The features in the “TechnicalFeatureModel” at the Vehicle Level represent the content and properties of the vehicle from top-level perspective without exposing the realization. It is possible to manage the content of each vehicle and entire product lines in a systematic manner. A complete representation of the electronic functionality in an abstract form is modelled in the Functional Analysis Architecture (FAA). One or more entities (analysis functions) of the FAA can be combined and reused to realize features. The FAA captures the principal interfaces and behaviour of the vehicle’s subsystems. It allows validation and verification of the integrated system or its subsystems on a high level of abstraction. Critical issues for understanding or analysis can thus be considered, without the risk of them being obscured by implementation details.

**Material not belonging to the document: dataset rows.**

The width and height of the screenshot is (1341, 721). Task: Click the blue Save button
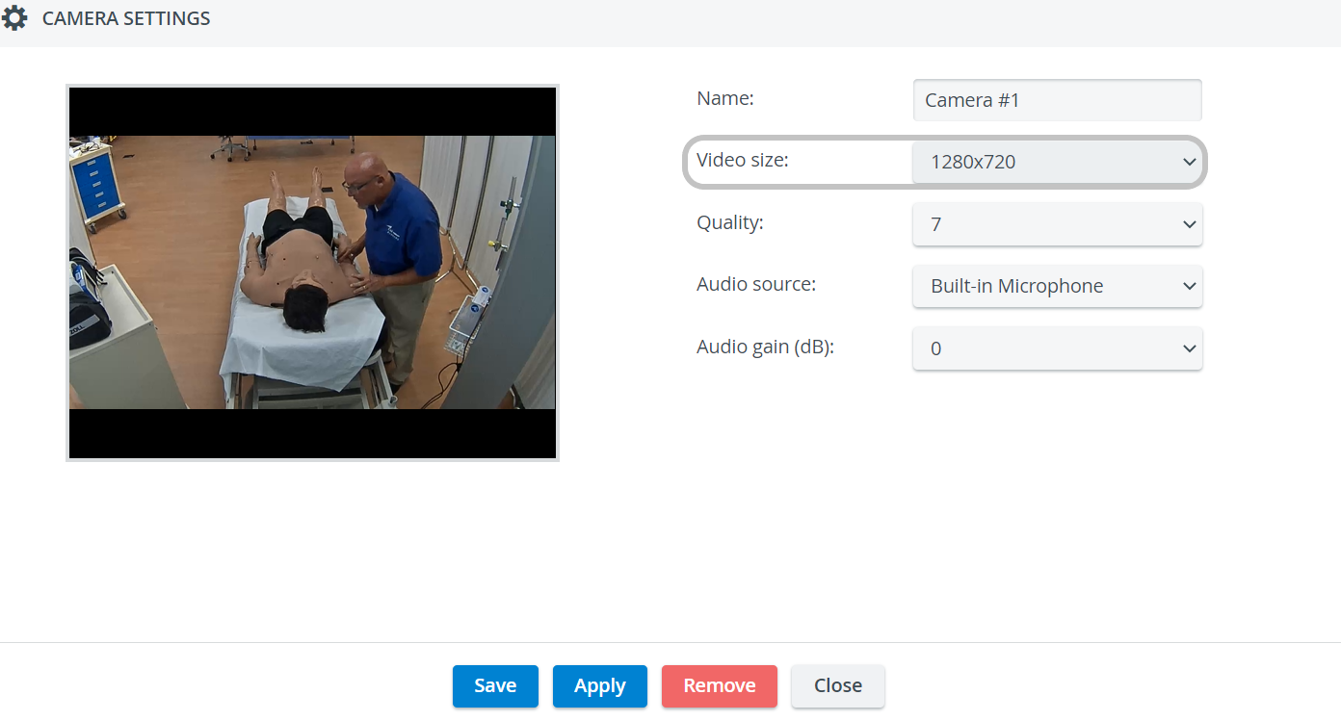(x=495, y=686)
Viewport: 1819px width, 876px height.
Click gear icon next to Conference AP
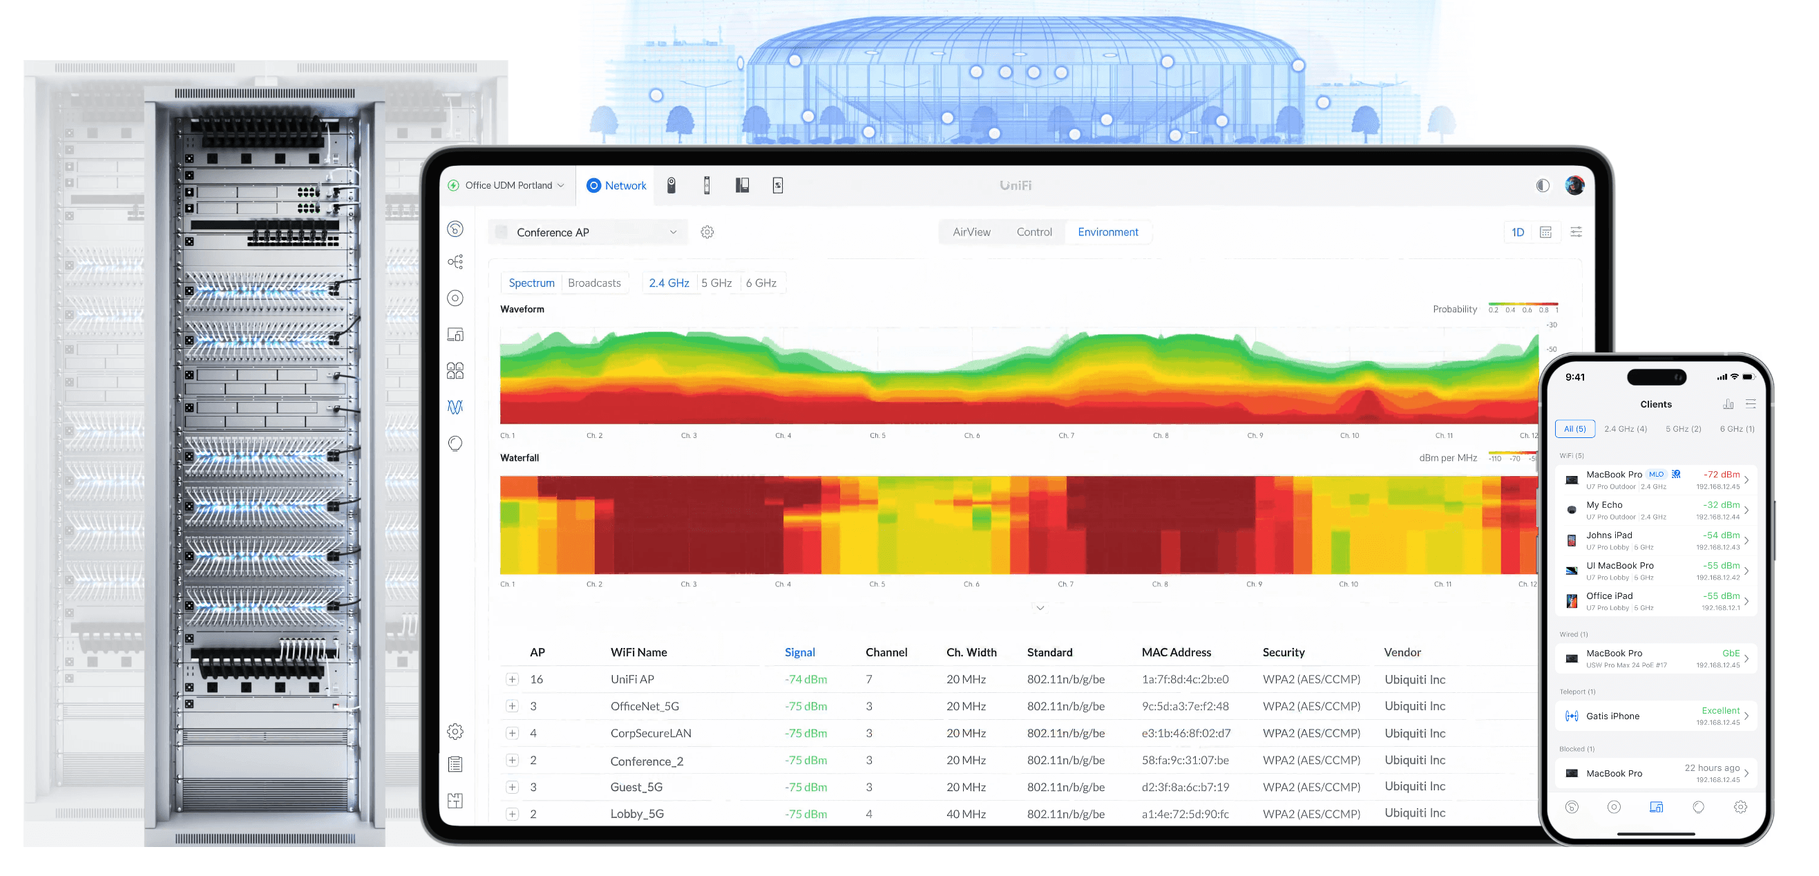click(707, 232)
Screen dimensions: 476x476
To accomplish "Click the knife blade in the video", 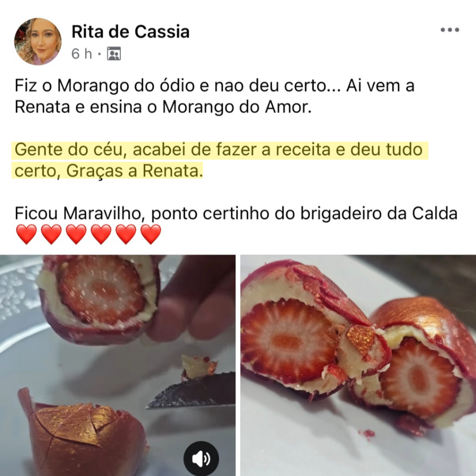I will click(x=190, y=392).
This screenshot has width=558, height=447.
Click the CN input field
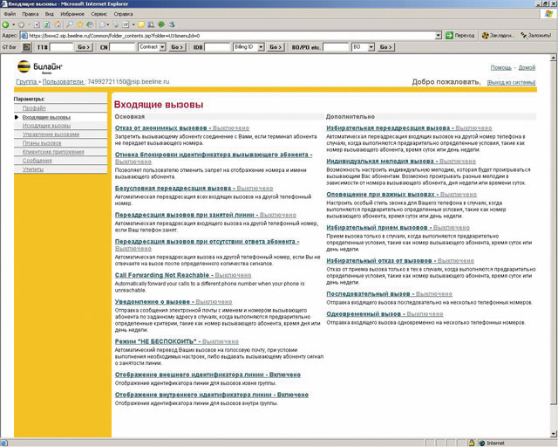122,47
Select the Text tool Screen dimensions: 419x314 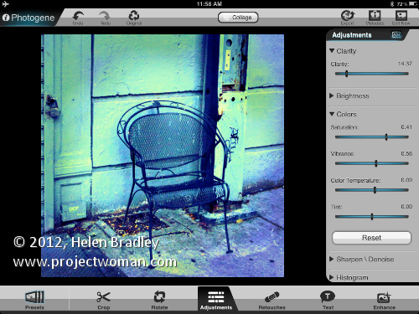328,300

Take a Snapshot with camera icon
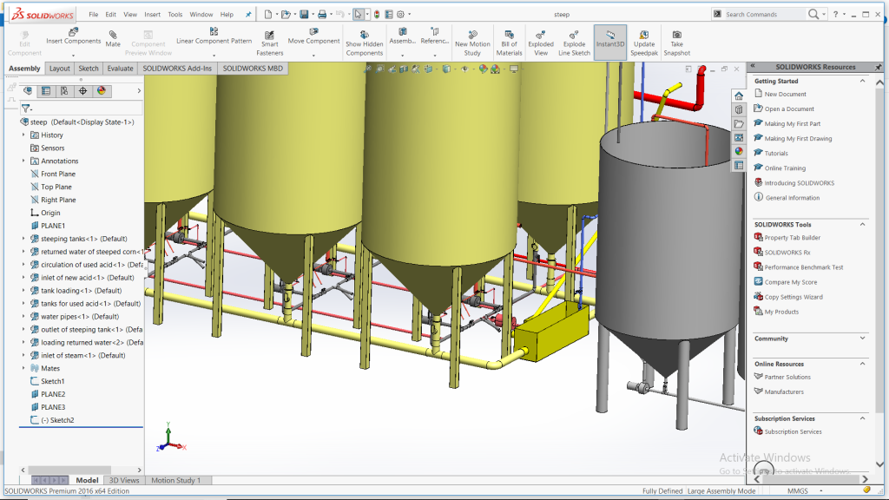click(x=677, y=36)
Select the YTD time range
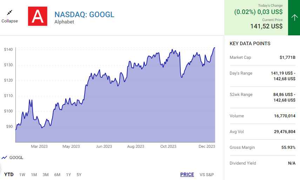 coord(9,174)
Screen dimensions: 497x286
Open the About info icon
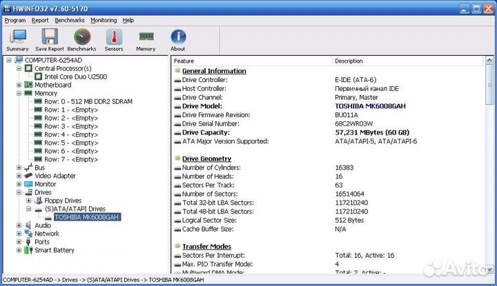pyautogui.click(x=177, y=39)
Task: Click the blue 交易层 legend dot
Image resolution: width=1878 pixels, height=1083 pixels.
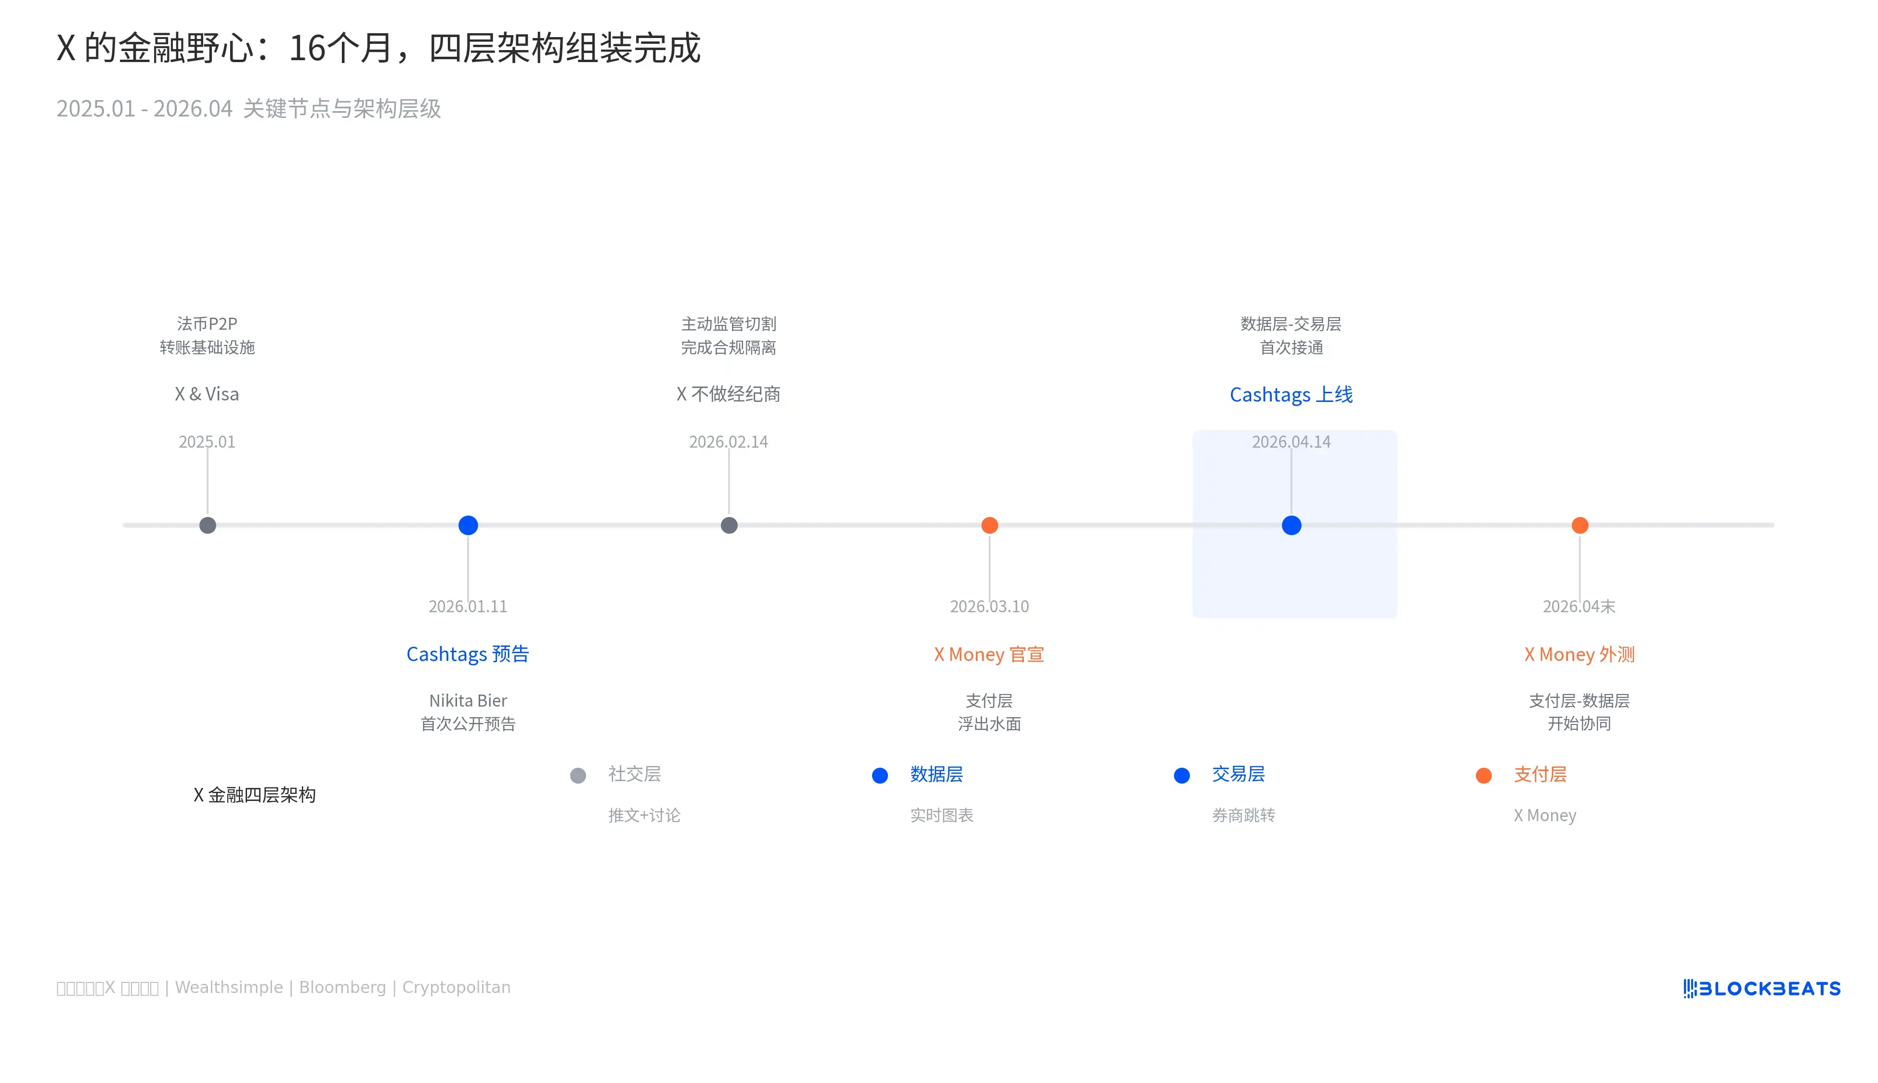Action: [1182, 776]
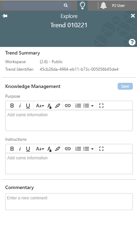
Task: Click the Commentary new comment field
Action: [x=69, y=201]
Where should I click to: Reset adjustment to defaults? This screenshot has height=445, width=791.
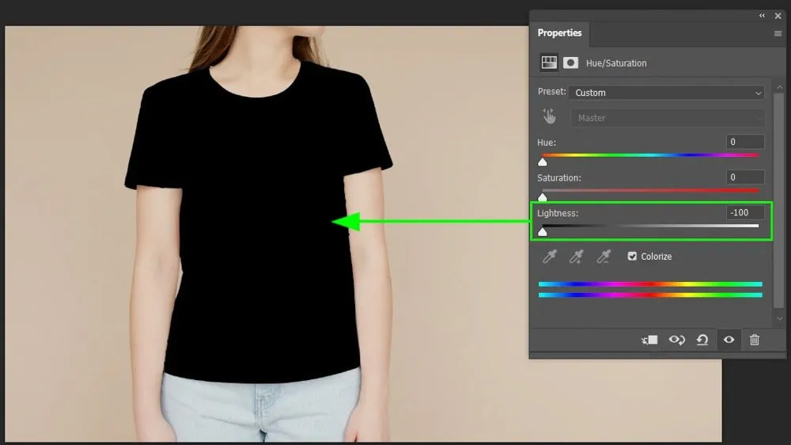click(702, 340)
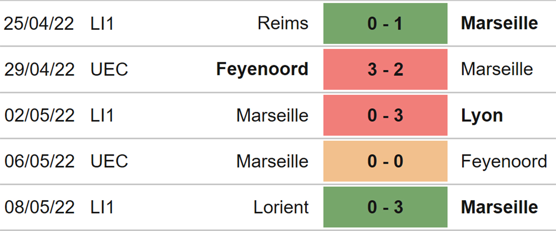Screen dimensions: 556x231
Task: Open the Feyenoord 3 - 2 result box
Action: pos(385,69)
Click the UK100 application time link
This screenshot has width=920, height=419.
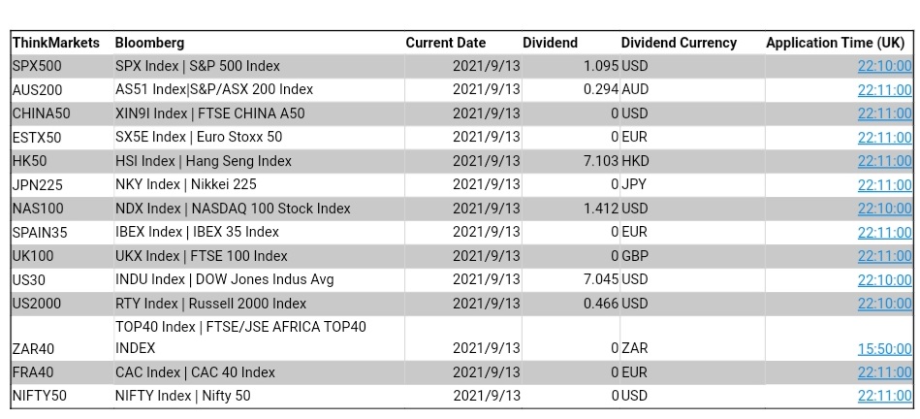click(x=884, y=256)

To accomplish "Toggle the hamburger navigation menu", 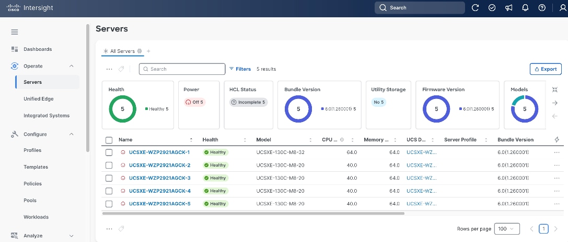I will (15, 32).
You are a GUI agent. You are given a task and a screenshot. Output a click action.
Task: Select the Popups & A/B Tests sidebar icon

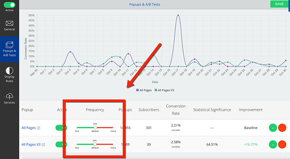click(x=9, y=45)
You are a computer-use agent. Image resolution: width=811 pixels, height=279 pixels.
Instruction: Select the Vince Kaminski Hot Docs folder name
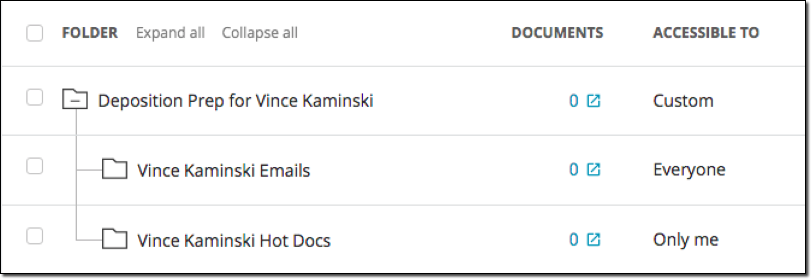[234, 240]
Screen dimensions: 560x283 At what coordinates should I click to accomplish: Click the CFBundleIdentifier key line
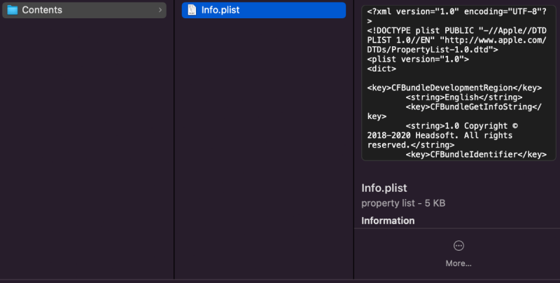(x=476, y=154)
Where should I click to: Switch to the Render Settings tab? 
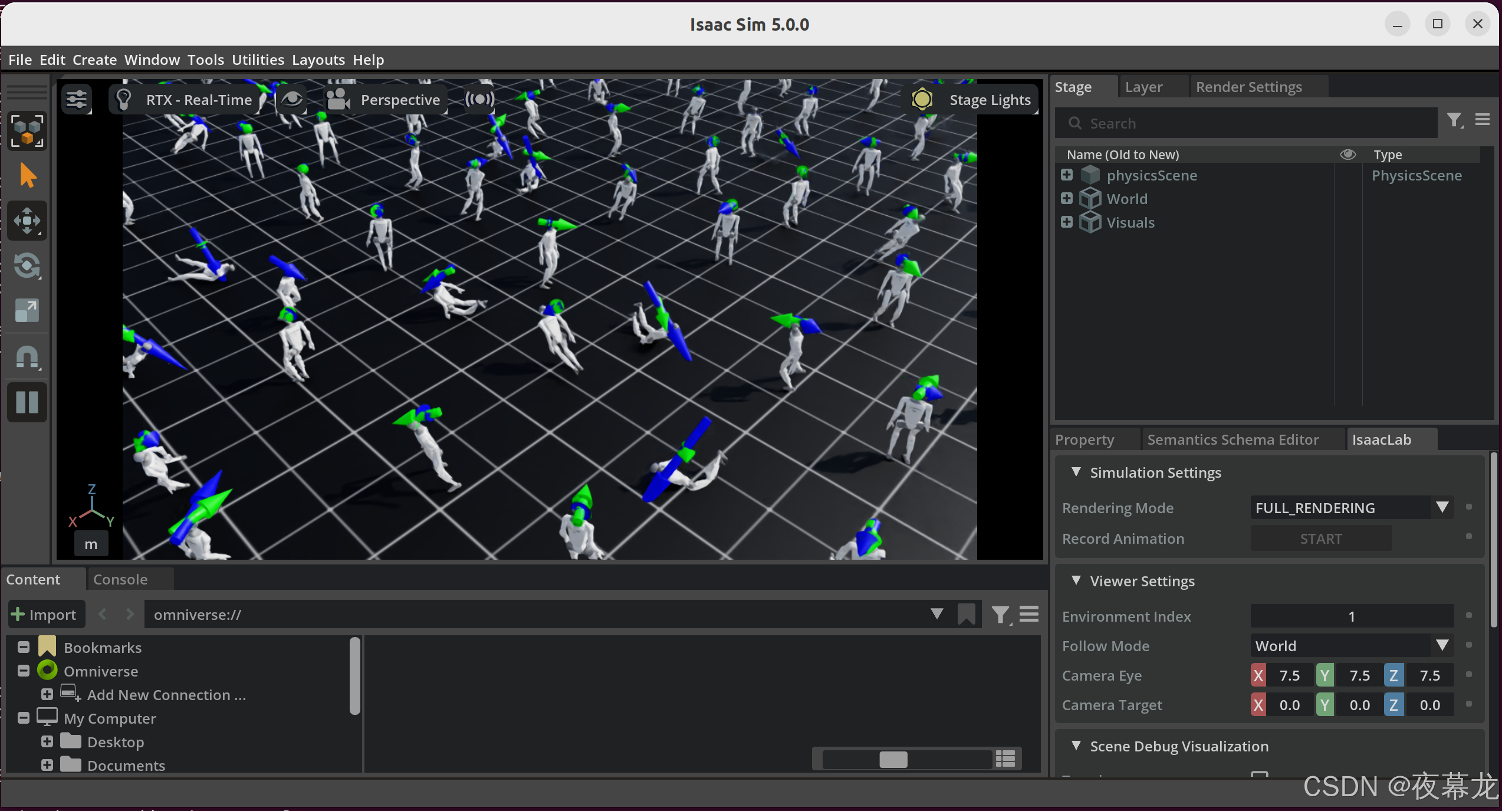coord(1248,87)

The implementation-oriented aspects are introduced while defining the Functional Design Architecture (FDA). The features are realized here in a function architecture that takes into account efficiency, legacy and reuse, COTS availability, hardware allocation, etc. The function structure is such that one or more functions can be subsequently realized by an AUTOSAR software component (SW-C). The external interfaces of such components correspond to the interfaces of the realized functions. The representation of the implementation, the software architecture, is not defined by EAST-ADL but by AUTOSAR. However, traceability is supported from implementation-level elements (AUTOSAR) to vehicle-level elements. The Hardware Design Architecture (HDA) should be considered parallel to application development. On the Design Level and down, the HDA forms a natural constraint for development and the hardware and application software development needs to be iterated and performed together. There is also an indirect effect of hardware on the higher abstraction levels. Control strategies or the entire functionality may have to be revised to be implemented on a realistic hardware architecture. This reflection of implementation constraints needs to be managed in an iterative fashion. To verify and validate a feature across all abstraction levels, using simulation or formal techniques, an environment model is needed early on. This “plant model” captures the behaviour of the vehicle dynamics, driver, etc. The core part of the environment model can be the same for all abstraction levels.